---- DATA FOR ANALYSIS

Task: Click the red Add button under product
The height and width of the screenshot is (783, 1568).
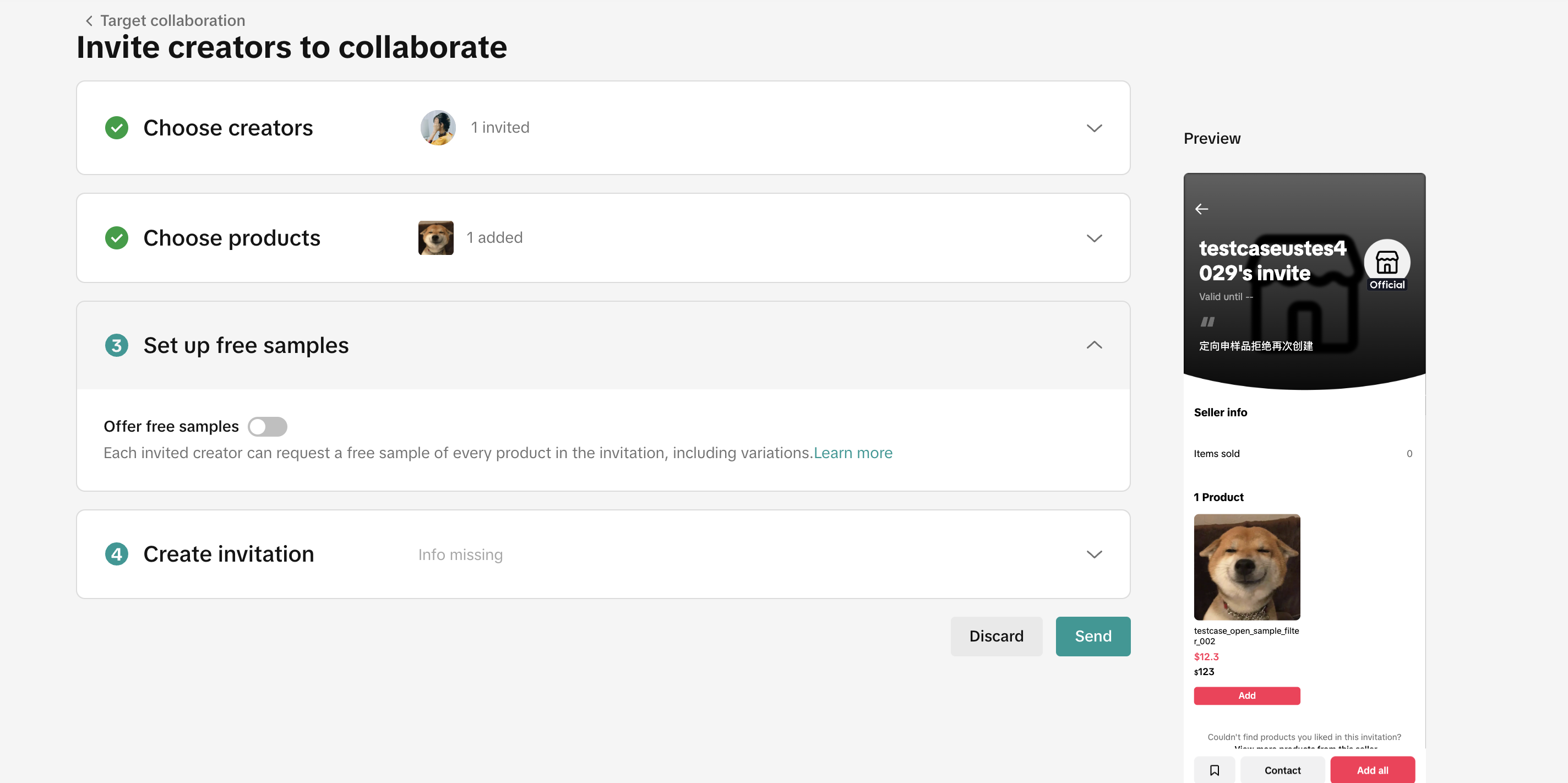Action: (x=1246, y=695)
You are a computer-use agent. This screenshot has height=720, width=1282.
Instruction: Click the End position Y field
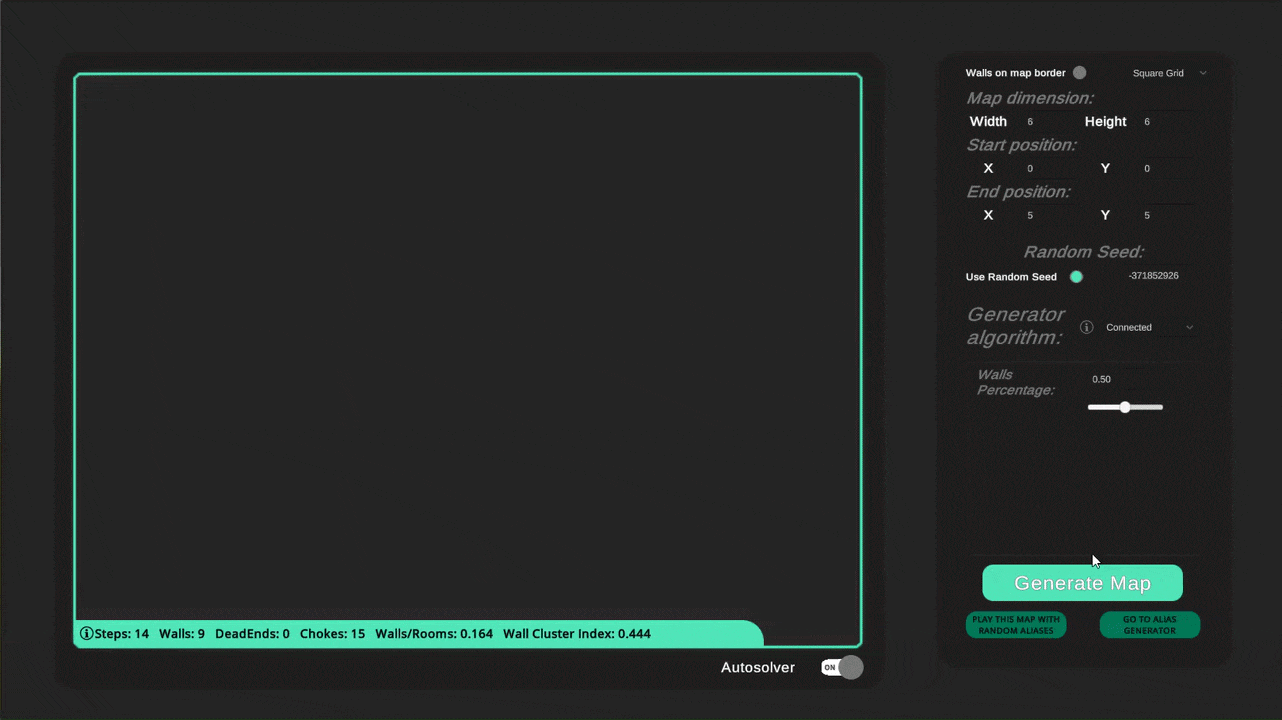coord(1166,216)
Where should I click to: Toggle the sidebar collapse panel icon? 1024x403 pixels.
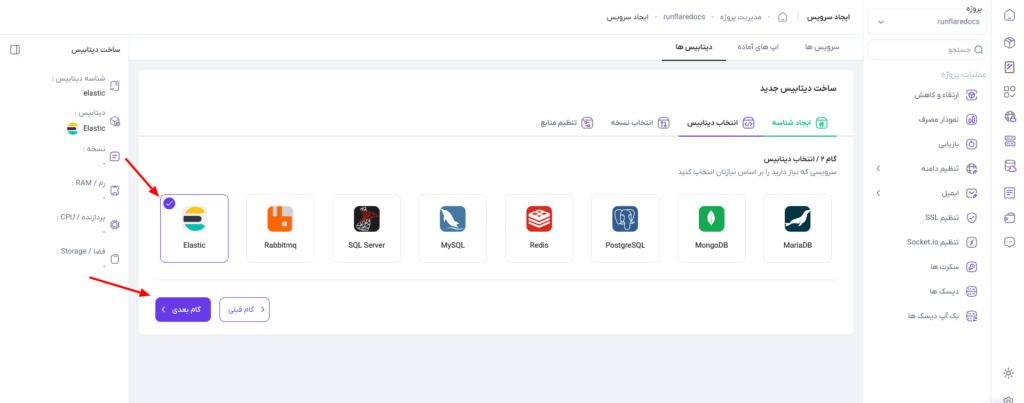click(16, 50)
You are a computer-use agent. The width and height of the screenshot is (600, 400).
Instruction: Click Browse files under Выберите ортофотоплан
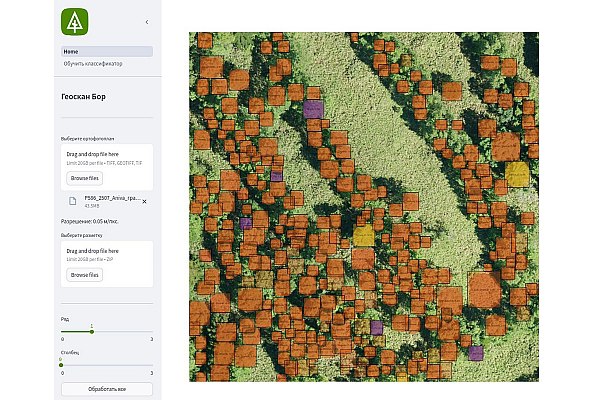tap(85, 178)
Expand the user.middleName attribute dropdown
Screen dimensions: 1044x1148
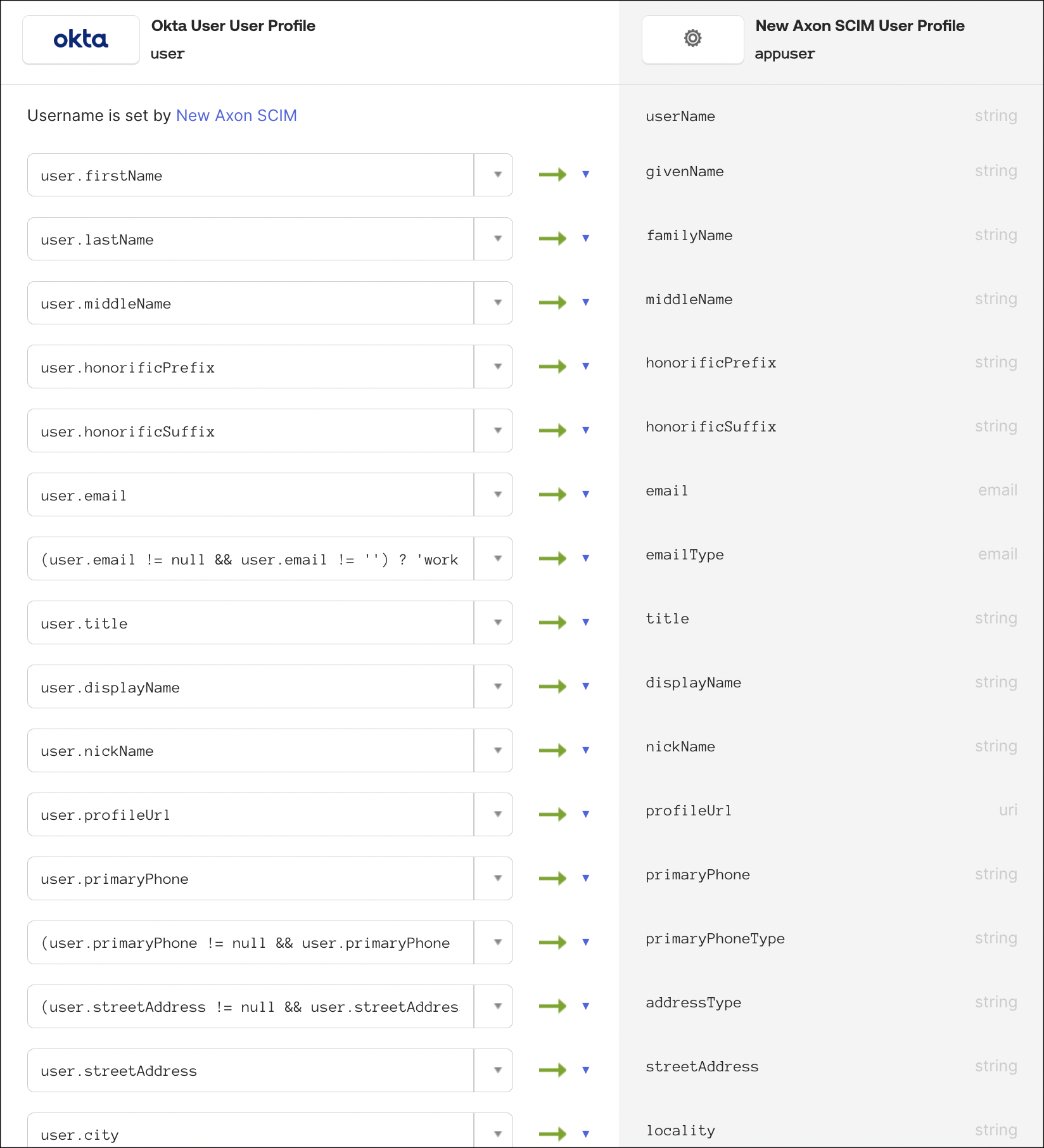[x=497, y=303]
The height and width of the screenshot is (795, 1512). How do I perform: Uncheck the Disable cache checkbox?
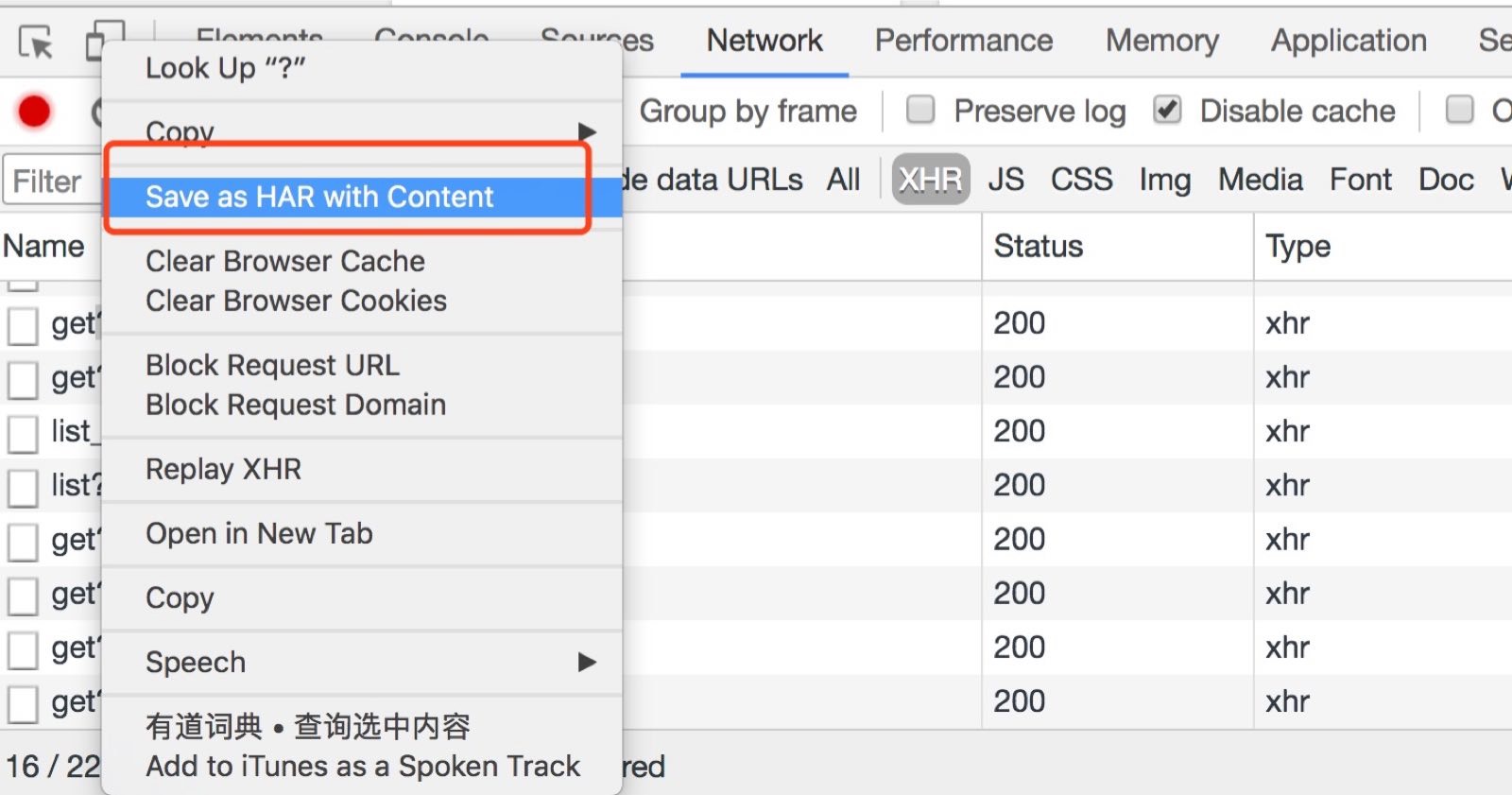tap(1168, 111)
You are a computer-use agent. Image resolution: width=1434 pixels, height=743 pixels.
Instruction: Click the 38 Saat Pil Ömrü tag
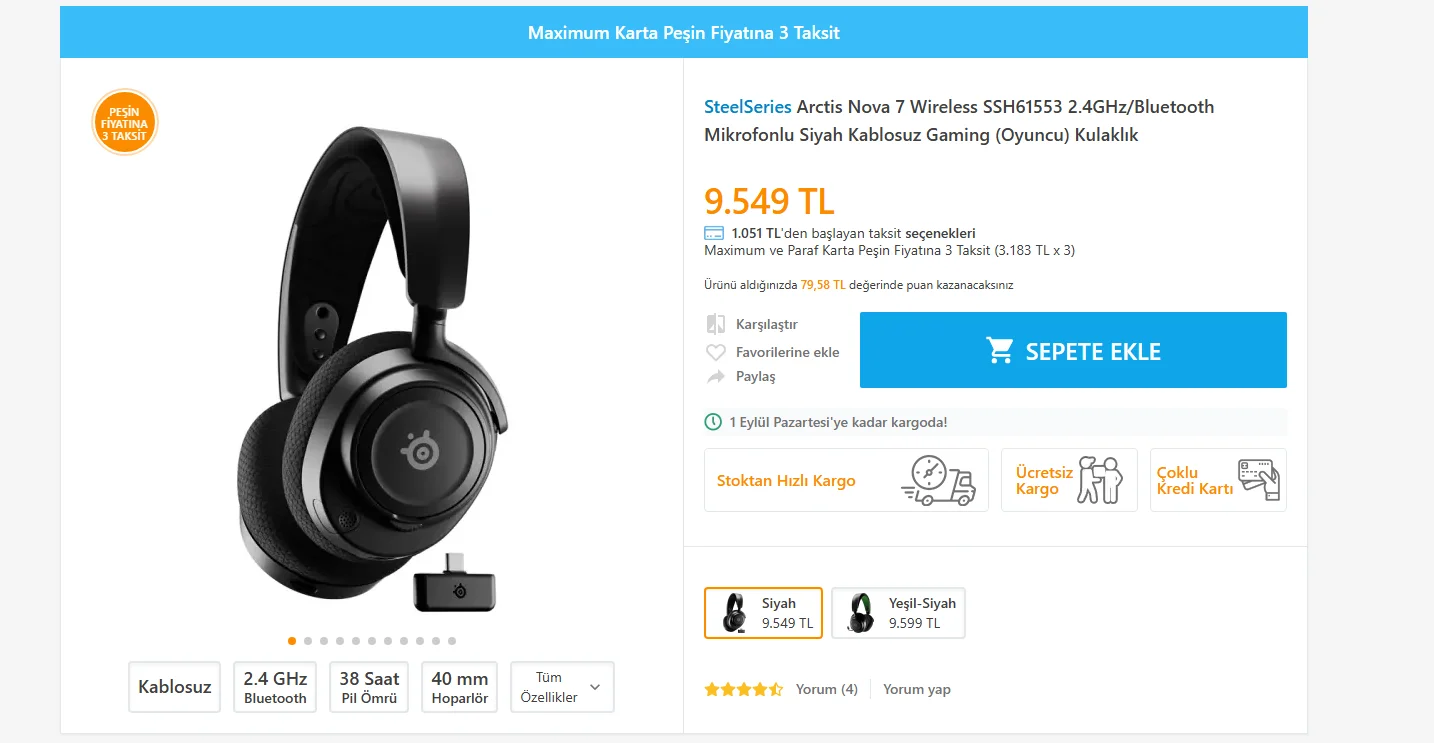(369, 687)
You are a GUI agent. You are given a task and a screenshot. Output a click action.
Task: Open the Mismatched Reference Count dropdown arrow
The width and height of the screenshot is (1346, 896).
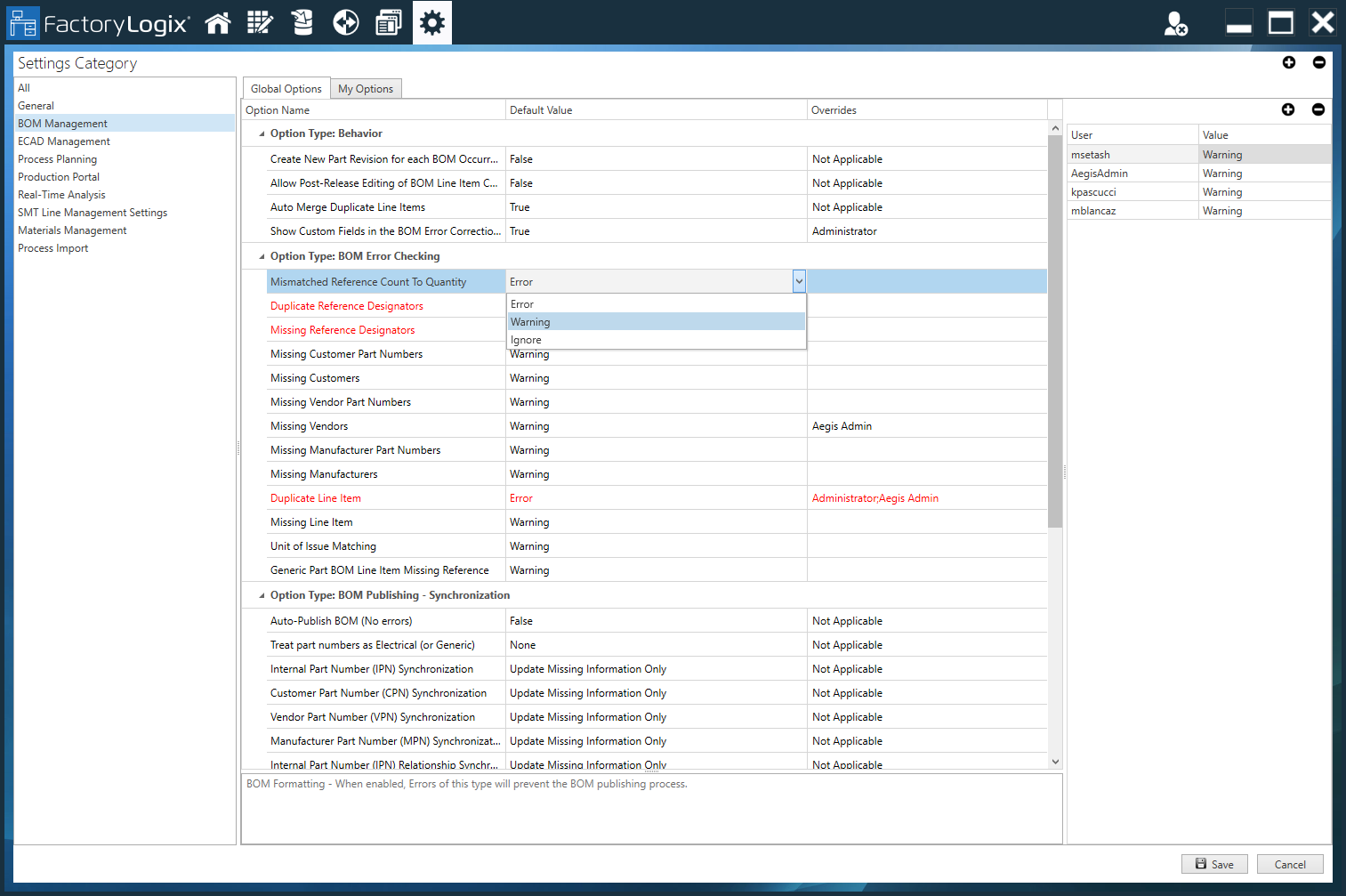798,280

--------

## TASK BRIEF
Determine the number of lines in the records that include the string "agent", and respond with that number only.

## OUTPUT FOR THIS EXERCISE
4